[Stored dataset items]
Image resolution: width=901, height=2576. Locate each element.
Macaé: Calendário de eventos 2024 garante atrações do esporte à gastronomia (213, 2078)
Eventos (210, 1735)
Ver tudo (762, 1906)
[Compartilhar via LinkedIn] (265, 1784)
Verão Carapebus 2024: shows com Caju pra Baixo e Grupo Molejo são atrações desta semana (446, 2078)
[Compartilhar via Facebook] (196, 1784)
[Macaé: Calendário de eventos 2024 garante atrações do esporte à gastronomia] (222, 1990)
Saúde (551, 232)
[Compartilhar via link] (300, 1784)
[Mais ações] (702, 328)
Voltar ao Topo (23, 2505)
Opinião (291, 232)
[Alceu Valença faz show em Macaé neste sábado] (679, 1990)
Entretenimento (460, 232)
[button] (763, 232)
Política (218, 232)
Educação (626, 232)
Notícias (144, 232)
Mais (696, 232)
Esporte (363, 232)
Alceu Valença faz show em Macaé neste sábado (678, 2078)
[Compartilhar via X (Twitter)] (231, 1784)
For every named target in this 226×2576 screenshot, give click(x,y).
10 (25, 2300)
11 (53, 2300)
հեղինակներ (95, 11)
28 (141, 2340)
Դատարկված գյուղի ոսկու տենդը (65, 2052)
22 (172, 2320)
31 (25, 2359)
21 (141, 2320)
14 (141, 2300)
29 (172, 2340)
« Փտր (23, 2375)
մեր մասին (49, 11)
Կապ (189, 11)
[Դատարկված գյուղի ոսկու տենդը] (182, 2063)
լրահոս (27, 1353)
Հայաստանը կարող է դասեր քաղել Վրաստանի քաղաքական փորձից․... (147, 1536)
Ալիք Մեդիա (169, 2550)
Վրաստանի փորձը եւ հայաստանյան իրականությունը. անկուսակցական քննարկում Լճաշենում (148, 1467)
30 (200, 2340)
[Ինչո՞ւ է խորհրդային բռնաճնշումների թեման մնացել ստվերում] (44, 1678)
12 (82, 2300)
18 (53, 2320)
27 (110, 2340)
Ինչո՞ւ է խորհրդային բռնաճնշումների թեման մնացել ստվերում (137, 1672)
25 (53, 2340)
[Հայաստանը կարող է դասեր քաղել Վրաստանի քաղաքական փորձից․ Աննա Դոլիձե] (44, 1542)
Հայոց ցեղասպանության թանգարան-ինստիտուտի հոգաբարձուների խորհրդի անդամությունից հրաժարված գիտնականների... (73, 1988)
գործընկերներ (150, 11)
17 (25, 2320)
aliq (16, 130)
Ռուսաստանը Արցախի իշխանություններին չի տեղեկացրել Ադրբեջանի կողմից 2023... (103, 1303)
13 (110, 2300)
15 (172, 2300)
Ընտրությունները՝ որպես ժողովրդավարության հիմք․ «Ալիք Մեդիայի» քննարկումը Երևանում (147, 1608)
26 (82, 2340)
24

Assignment ->
Would you retype exactly the lines above, from the line with "30 (200, 2340)" to the line with "25 (53, 2340)", with both end lines kept and nothing more?

Completed task ->
30 (200, 2340)
[Ինչո՞ւ է խորհրդային բռնաճնշումների թեման մնացել ստվերում] (44, 1678)
12 (82, 2300)
18 (53, 2320)
27 (110, 2340)
Ինչո՞ւ է խորհրդային բռնաճնշումների թեման մնացել ստվերում (137, 1672)
25 (53, 2340)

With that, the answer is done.